Blood money won't save 3 OFWs on Saudi death row
MANILA, Philippines - Three overseas Filipino workers sentenced to death for killing and robbing another Filipino worker in Saudi Arabia in 2008 are not qualified to pay tanazul (blood money) to the victim’s family, the Department of Foreign Affairs (DFA) said yesterday.
In a radio interview, DFA Undersecretary for Migrant Workers Affairs Esteban Conejos Jr. said that last April 6, Victorino Gaspar Jr., Paul Miquibas, and Edgardo Genetiano were found guilty of murder with robbery by the Jizan General Shari’ah Court (trial court), which said what they did was a heinous crime that disqualified them from tanazul.
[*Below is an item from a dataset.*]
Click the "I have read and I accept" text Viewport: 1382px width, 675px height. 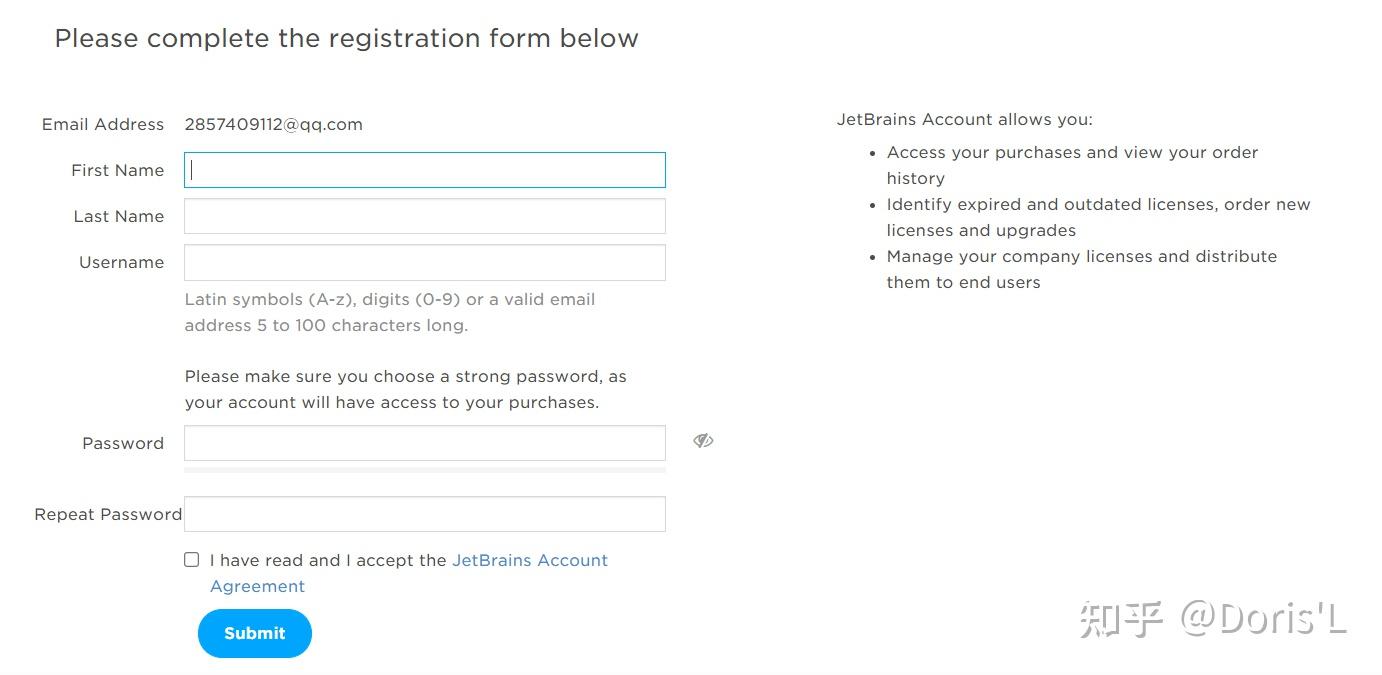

They were sentenced to suffer the penalty of ta’azeeran qati (death which cannot be settled by payment of blood money).
An appeal was filed by the lawyer of the three Filipinos before the Jizan General Court last July 4 for the commutation of their sentence.
Conejos said the three workers’ lawyer told the court the three men did not kill Raymundo Dimaculangan, but “there was documentary evidence.”
The DFA said the Philippine Consulate General in Jeddah is exhausting all legal remedies to help the three OFWs .
The Consulate General has also engaged the services of the law office of Abdullah Al Johani to represent Gaspar, Miquibas and Genetiano.